--- SUPPLIED RECORDS Enclosed Below ---
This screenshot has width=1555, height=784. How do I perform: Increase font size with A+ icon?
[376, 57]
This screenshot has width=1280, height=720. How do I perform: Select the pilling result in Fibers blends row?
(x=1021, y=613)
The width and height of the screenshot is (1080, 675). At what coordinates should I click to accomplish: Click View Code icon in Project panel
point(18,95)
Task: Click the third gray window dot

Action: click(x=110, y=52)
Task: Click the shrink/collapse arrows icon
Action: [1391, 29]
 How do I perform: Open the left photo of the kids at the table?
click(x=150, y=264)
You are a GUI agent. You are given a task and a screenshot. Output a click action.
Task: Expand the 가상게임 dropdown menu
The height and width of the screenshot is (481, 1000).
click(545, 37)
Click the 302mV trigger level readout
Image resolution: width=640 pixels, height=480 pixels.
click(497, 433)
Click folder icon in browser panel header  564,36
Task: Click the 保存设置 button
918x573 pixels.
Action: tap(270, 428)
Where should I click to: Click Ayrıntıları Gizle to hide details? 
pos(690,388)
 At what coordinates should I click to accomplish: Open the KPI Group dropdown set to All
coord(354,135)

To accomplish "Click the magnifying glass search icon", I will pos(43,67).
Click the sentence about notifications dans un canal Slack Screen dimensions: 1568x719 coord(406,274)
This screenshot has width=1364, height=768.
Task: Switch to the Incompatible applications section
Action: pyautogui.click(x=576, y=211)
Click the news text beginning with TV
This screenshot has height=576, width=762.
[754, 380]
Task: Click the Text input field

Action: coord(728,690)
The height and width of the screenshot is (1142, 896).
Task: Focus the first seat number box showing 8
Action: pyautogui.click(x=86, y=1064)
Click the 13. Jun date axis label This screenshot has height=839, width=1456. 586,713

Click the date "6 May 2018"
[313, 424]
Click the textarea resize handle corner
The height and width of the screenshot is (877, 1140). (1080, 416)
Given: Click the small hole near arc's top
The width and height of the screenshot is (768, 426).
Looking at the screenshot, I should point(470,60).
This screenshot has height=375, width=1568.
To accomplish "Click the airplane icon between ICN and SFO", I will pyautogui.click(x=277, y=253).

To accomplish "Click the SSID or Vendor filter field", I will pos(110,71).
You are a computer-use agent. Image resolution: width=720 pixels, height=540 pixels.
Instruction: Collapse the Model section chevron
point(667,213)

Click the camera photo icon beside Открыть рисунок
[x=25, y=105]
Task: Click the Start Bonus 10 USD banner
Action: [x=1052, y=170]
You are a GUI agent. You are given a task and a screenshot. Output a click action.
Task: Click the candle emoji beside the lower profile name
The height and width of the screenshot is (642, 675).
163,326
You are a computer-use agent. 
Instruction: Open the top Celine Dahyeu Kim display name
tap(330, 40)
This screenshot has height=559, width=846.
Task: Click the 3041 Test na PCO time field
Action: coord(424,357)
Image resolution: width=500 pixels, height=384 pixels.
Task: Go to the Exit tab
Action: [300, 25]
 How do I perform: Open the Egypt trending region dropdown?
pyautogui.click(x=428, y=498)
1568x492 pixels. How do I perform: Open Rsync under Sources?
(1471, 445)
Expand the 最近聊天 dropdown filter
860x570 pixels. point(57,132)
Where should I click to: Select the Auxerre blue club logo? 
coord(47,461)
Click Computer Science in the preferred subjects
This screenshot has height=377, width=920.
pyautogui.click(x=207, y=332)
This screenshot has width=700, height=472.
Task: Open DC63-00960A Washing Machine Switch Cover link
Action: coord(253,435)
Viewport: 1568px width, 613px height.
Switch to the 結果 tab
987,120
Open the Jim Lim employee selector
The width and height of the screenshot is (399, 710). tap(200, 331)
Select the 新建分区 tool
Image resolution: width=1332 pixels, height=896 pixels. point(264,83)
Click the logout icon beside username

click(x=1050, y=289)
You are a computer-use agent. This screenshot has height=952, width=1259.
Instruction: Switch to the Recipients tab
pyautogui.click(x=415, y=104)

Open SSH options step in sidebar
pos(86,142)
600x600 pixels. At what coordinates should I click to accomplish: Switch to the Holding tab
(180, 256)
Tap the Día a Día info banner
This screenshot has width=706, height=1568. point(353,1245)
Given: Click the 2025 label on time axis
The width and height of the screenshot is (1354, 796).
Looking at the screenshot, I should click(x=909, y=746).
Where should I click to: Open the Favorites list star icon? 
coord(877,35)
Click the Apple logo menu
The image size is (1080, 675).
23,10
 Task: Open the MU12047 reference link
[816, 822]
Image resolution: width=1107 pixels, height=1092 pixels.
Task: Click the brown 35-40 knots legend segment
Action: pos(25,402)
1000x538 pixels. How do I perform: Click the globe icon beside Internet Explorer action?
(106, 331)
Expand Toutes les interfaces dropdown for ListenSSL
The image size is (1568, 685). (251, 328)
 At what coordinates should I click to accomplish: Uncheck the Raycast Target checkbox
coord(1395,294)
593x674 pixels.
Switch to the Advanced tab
--- End of Enclosed SUPPLIED RECORDS ---
**TASK INSTRUCTIONS**
The required reply is the count of lines in the entries above where the string "will" appears, and nothing more.

**ANSWER AREA**
3